日本にミュージアムができて今年で150年(2022年5月18日)

 昨年のコラムの第28~29回あたりで少し触れましたが、日本における博物館=ミュージアムの第一号である東京国立博物館は今年が創立150周年ということで(現在の上野の本館は1938年開館)さまざまな記念事業を行っていることはご存じかと思います。大英博物館(1753年)やルーヴル美術館(1793年)に比べると短いとはいえ、日本の博物館・美術館もなかなかの歴史を刻んできたと思います。博物館=ミュージアムの使命のひとつが「有形、無形の人類の遺産とその環境」を収集・保存して次の世代へ伝えていくことであるならば(カギカッコ内はICOM=国際博物館会議による現行の「博物館定義」から引用)、博物館=ミュージアムは半ば永続的・恒久的な機関であることが理想です。したがって150年といわず200年、300年と活動を続けていくことが極めて望ましいということになりますが、ミュージアムの運営あるいは経営の観点からすると道のりは険しいのが現実です。

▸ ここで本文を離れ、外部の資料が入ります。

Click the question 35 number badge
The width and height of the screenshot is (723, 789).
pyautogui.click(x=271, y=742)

 わが国の公立美術館としては二番目に古い京都市美術館(1933年)は、大幅なリニューアル工事を経て一昨年、通称・京都市京セラ美術館として生まれ変わりました。そのリニューアル費用を確保するために京都市が命名権(ネーミングライツ)を売ったことについて、激しい議論が巻き起こったのは記憶に新しいところです。その京都市京セラ美術館で今度は、日本の公立美術館としては珍しいチャリティオークションが実施されたことはご存じでしょうか。詳しくは参考記事のリンクを貼っておきますが、主として同館が行っている新進現代美術作家の支援・育成事業「ザ・トライアングル」の財源に寄与するためのものだそうです。作家やギャラリーの賛同を得て現代美術の錚々たる作家の作品がロットに並び、そのすべてが落札されたのは良い結果でした。やはり、古都というだけでなく現代芸術活動も盛んな京都という場所柄ゆえでしょうか。あるいは、90年近い歴史を持つ京都市美術館への各位の想いが結実したのでしょうか。

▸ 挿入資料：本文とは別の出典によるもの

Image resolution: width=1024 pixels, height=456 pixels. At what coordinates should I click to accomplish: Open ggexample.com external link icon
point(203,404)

 今しがた「日本の公立美術館としては珍しい」と書きましたが、美術館が活動資金確保の一手段としてオークションをすること自体は真新しいことではありません。アメリカなどの美術館では昔からある手法だと聞きますし、日本でも私立の美術館では事例があります。特殊な例としては、全国美術館会議(われわれ美術館のいわば同業者団体です)が東日本大震災で被災した博物館・美術館の救援・支援活動のためのチャリティオークションを実施したこともあります。ただ、行政的な規則や規制の多い公立美術館が珍しい手法を敢えて実行するのは(注記しますが今回のオークションの主催者は美術館ではなく実行委員会方式だそうです)、それだけ美術館の運営・経営が楽観視できないことの裏返しでもあるでしょう。京都市美術館の場合は、報道されているように京都市自体の財政が危機的という個別の事情もあるでしょうが、国公私立を問わず総じて美術館の運営・経営状況には厳しいものがあります。
 一方インターネット時代の資金調達方法として、近年クラウドファンディングが普及してきました。コラムの第29回でも書いたように、私立美術館の中でも指折りの大原美術館(倉敷、1930年)や徳川美術館(名古屋、1935年)が、コロナ禍の影響による財政難からクラウドファンディングを募ったのは大変重いニュースだったといえます。それでも両館は現在も美術館活動を維持しているのは素晴らしいことで、私立美術館の場合「続ける」ことは国公立館以上に難しいという側面があり、ひっそりと消えて(閉館して)いく事例はいくつもあります。関西でもサントリーミュージアム[天保山](大阪)や頴川美術館(西宮)がその活動を終えました。ただ、前者の建物は大阪市が引き受けて別施設となり、質量ともに充実したポスターコレクションは大阪中之島美術館へ寄託という形で引き継がれました。後者は施設もコレクションも兵庫県が引き受け、兵庫県立美術館西宮頴川分館となりました。このように自治体が継承するのは極めて幸運な例であり、そうでなければオークションなどで売却、散逸してしまう運命が待っています。私立美術館の場合、自助努力だけで生き延びるのはなかなか大変なことと言わざるをえません。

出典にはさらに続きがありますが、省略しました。